>> start Given records

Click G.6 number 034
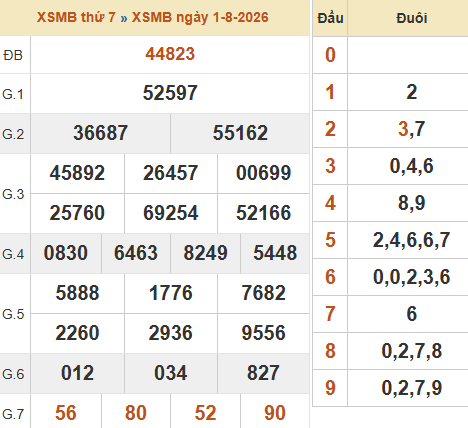The height and width of the screenshot is (428, 468). pos(170,373)
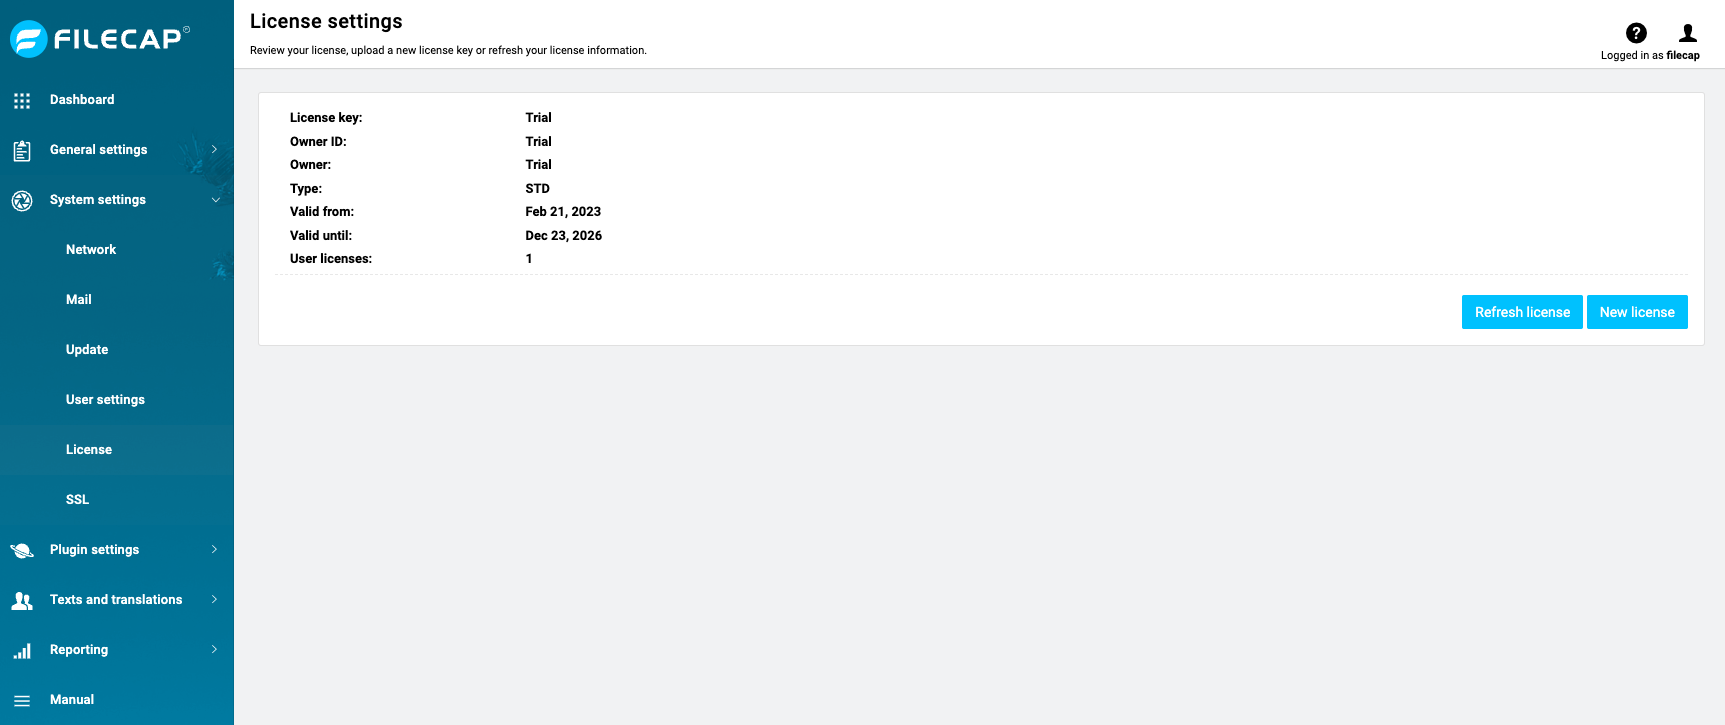
Task: Select the SSL submenu item
Action: tap(78, 500)
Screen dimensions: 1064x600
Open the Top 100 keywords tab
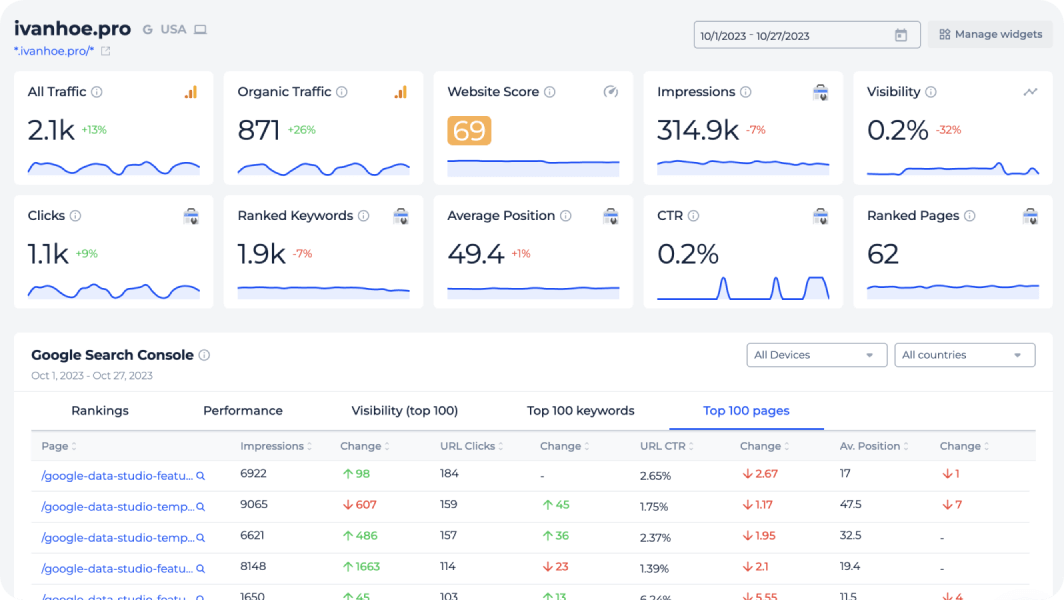[x=580, y=411]
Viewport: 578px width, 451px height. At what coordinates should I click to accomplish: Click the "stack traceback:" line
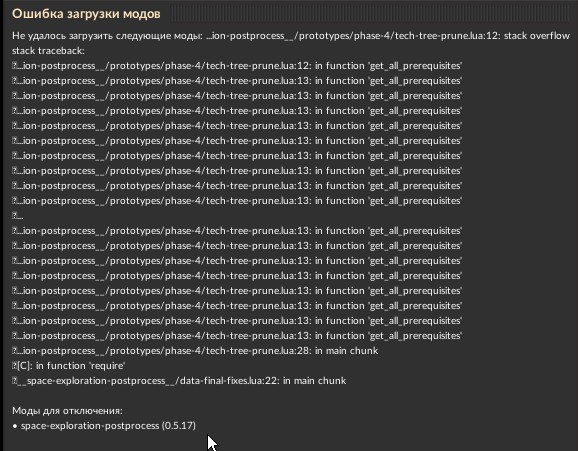[x=48, y=51]
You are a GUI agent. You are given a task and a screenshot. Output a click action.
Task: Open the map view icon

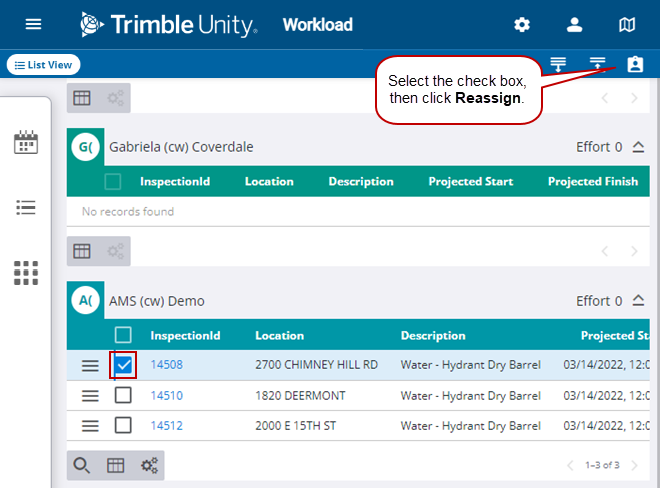coord(627,25)
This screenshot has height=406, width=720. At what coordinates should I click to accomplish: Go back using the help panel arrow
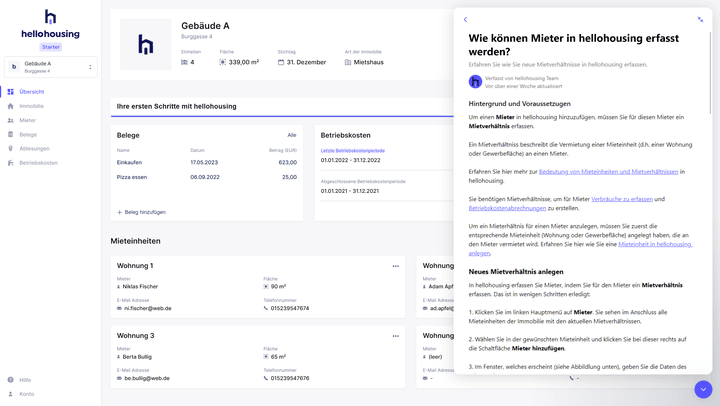[465, 19]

>> end Given records

▸ What the task requires
Rewrite all of the rows above, replacing every "coordinates" with "position" and changing nothing else. Leave the pictures out.

▸ Result
Click G.6 number 034
The height and width of the screenshot is (428, 468). pos(170,373)
Task: Select the SSL submenu item
Action: tap(78, 500)
Screen dimensions: 1064x600
Open the Top 100 keywords tab
[x=580, y=411]
Viewport: 578px width, 451px height. At what position should I click to accomplish: Click the "stack traceback:" line
[x=48, y=51]
You are a GUI agent. You are given a task and a screenshot. Output a click action.
Task: Open the map view icon

coord(627,25)
This screenshot has height=406, width=720. At what position should I click to accomplish: Go back using the help panel arrow
[465, 19]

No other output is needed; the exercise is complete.